Lamb of God began the writing process for the album’s ten tracks a few years ago before they took a break to hit the road after an offer they could not refuse came their way, to join Slayer as main support on their final expansive world tour that was dubbed, The Final Campaign. Vocalist D. Randall Blythe took an approach to the lyrical side of the album drawing from early punk, and wrote with his mind on past and current world affairs. There isn’t any one track on the band’s self-titled record that’s about any specific individual. Instead the band examines past and current topics in the world rather looking at the causes of these problems from a wider perspective.

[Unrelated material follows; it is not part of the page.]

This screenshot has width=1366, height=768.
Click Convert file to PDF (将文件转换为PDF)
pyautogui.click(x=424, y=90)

Lamb of God opens up with the track, “Memento Mori.” Beginning with a haunting intro with slow methodical guitars, with Blythe clean singing quietly over top, until the track explodes to it’s truest form. “Memento Mori” touches on the topic of not being consumed by your cell phone, computer, and/or television. It’s important to remain engaged with the real world in front of you, stay informed, and not just live in and consume a digitally filtered representation of our own reality, to help yourself maintain a positive mental state. “The hardest hour, the cruelest sign / I’m waking up from this wretched lie / I fight it the same, don’t waste this day / Wake up, wake up, wake up / Memento mori.”

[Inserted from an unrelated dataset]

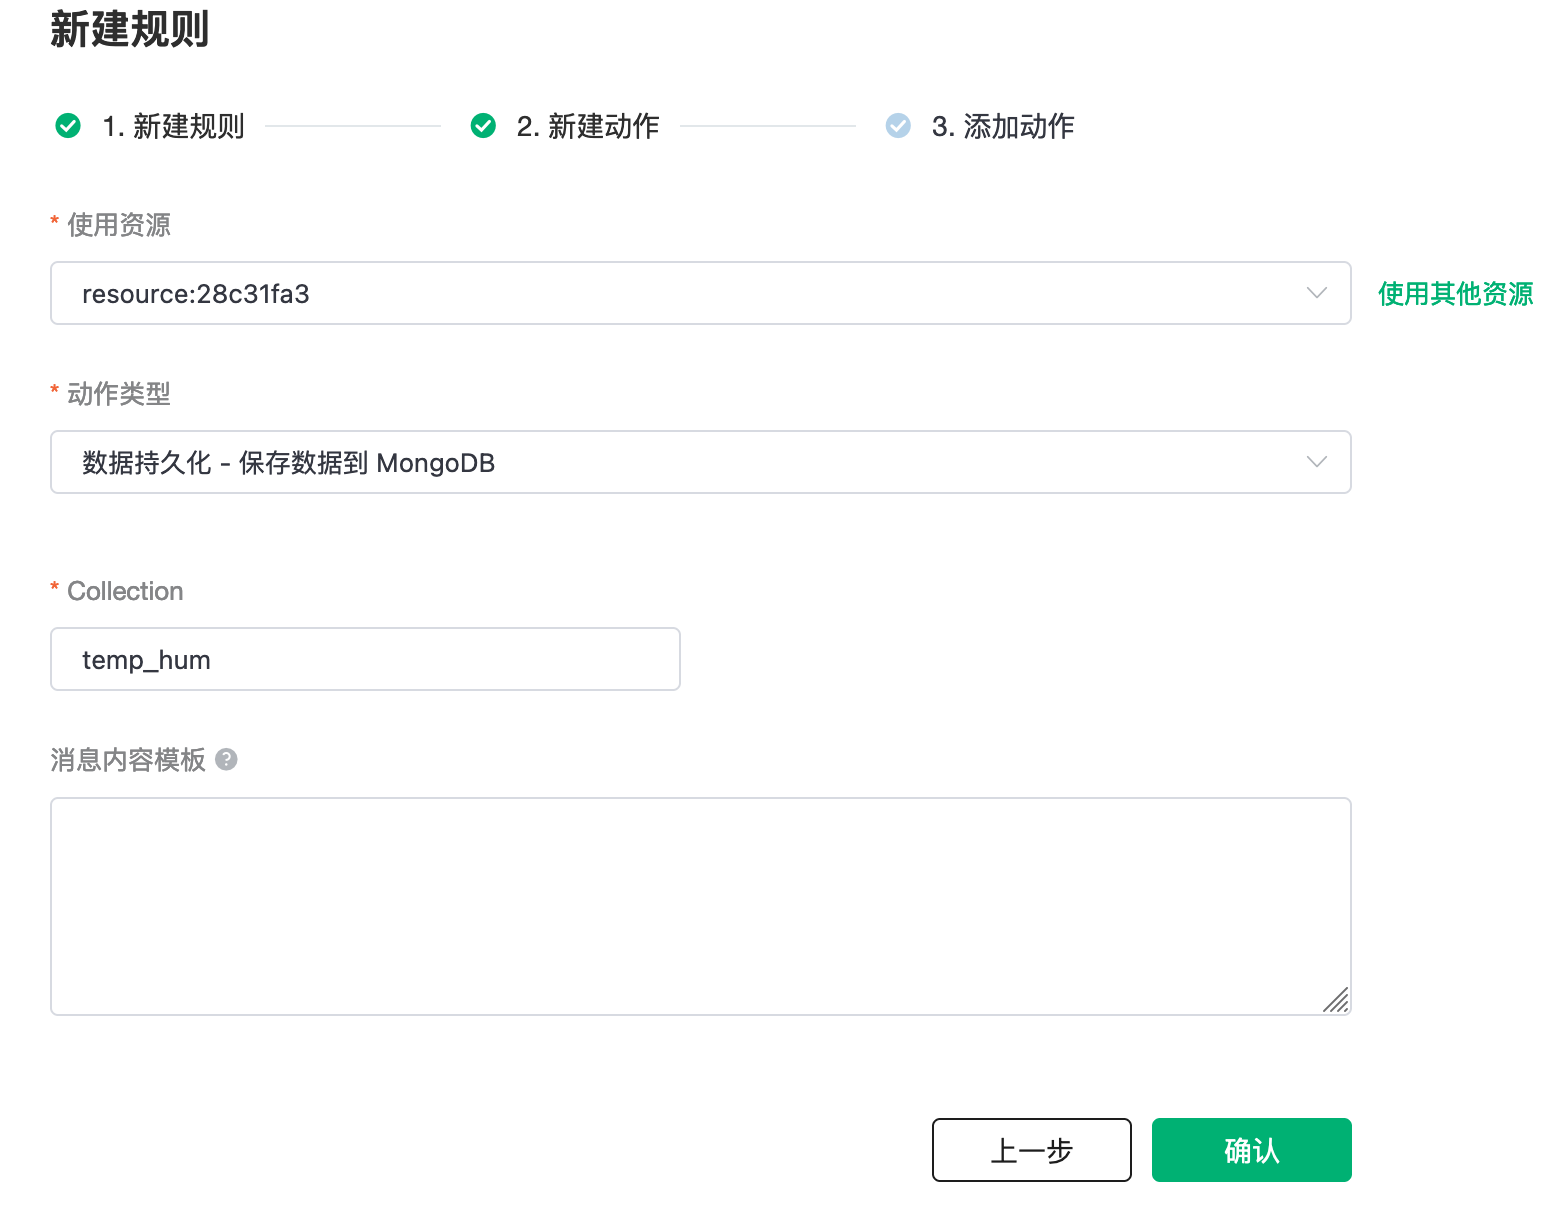This screenshot has width=1562, height=1218.
Task: Click the help question mark beside 消息内容模板
Action: [227, 760]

“Checkmate” is a ferocious track brushing upon the wide-angle perspective of modern world events that could be perceived that they occur because of political activity. Hatebreed’s own Jamey Jasta appears on the track “Poison Dream” and Testament’s frontman Chuck Billy appears on the track, “Routes.” The song “Routes” is a monster of a track from it’s fast thrash-esque riffs, to it’s bombardment of drums, or the lyrical content. The song was inspired by Blythe’s time protesting the Dakota Access Pipeline at the Standing Rock Sioux Reservation in North Dakota, between 2016 and 2017. It was vital of Blythe to have an Indigenous American voice represented on the track, and by enlisting Chuck Billy, who is of Pomo Native American heritage, he achieved that need. “A black snake beneath the ground, extinction dripping from his mouth / Poisons water, hearts of men who choke the sky and rape the land.”

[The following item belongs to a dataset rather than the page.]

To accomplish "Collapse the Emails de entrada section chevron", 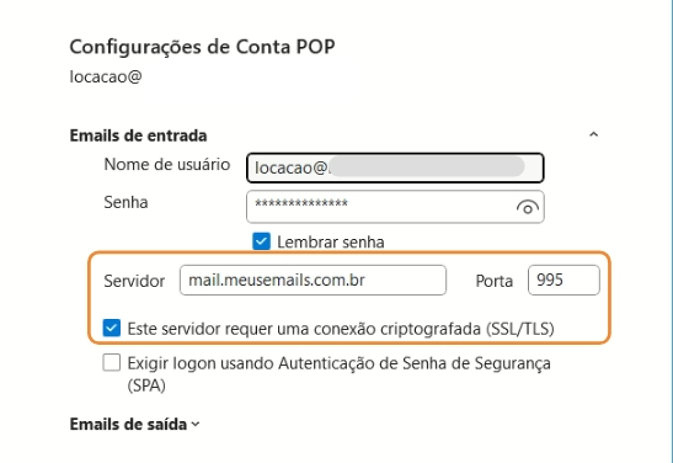I will coord(594,133).
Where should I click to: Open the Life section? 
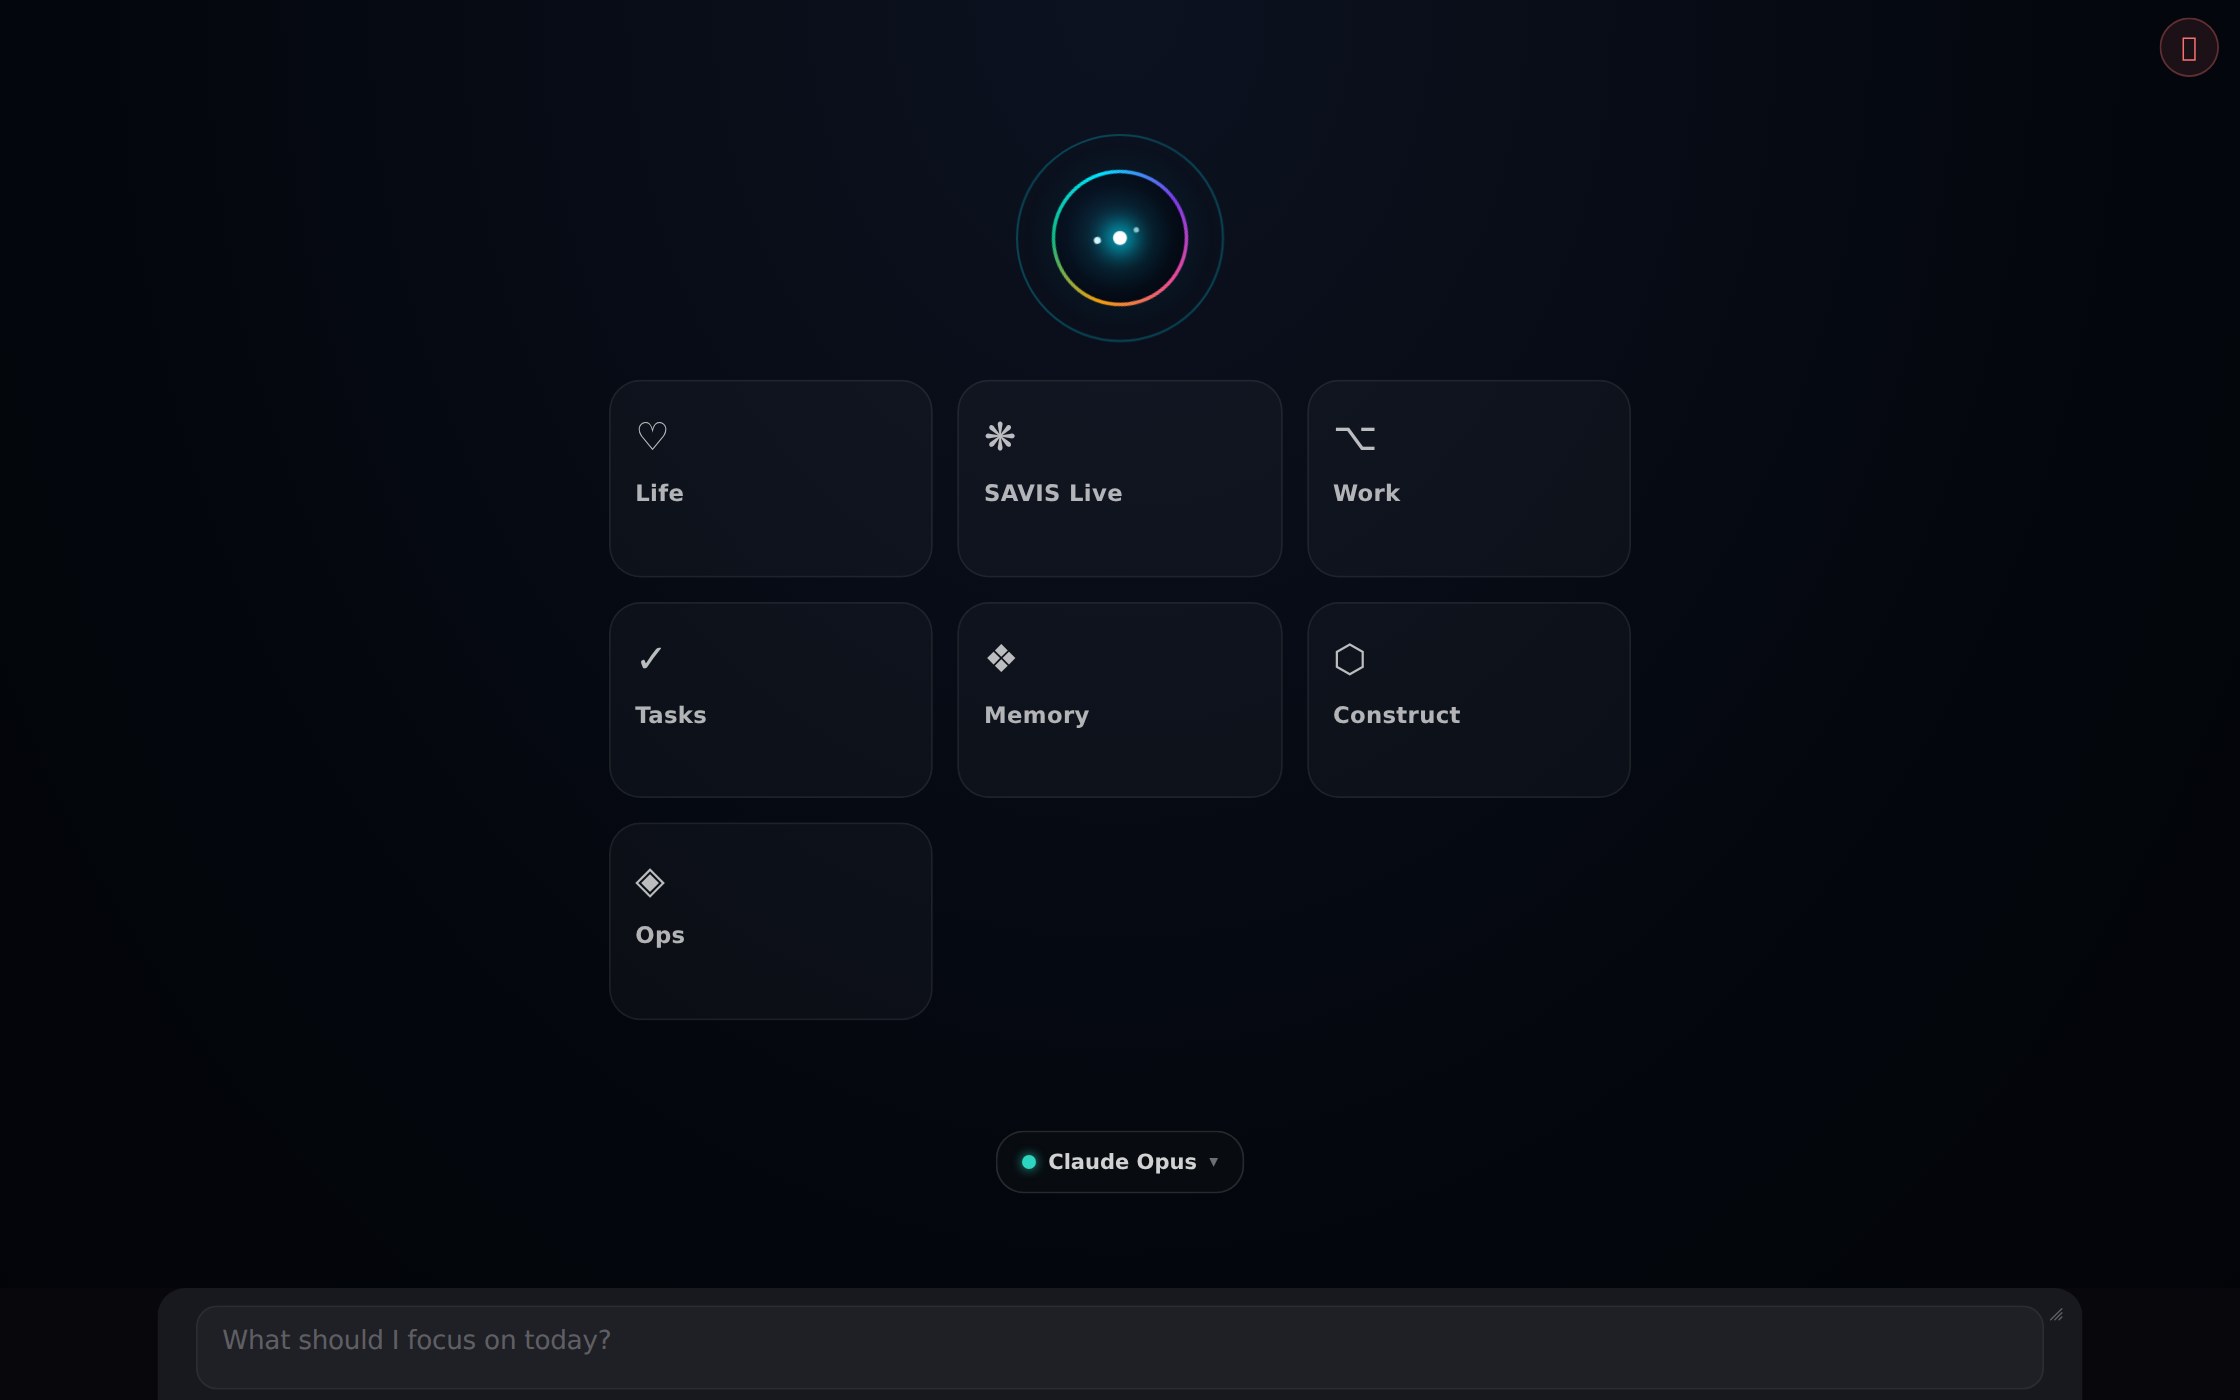771,478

The eighth studio album from Lamb of God is best described as a joint piece of work of each of the band’s five members contributions, blended all into one singular sound spread among ten blistering tracks. Both guitarists Mark Morton and Willie Adler, fan the flame on the album with their endless barrage of riffs, taking what Lamb of God are best known for, and unimaginably, raising the stakes like ever before. Bassist John Campbell is evidently looming at large behind it all with his rhythmic sections on the tracks, while drummer Art Cruz brings a new perspective with his recent addition to the group and some fresh and exciting dynamics to the drumming. Vocalist D. Randall Blythe is still as angry, insightful, and informed as ever. He’s never been one to hold back his voice in the past on major world events, or his previous incarceration, trial, and acquittal of manslaughter in the Czech Republic, that was the main lyrical focus on their previous album, VII: Sturm und Drang. Blythe once again faces these subjects of the human nature head-on, on the newest set of material only as Lamb of God can in the past, present, and future. It’s more than certain that Lamb of God will satisfy any metal fan who listens to this timeless piece of work.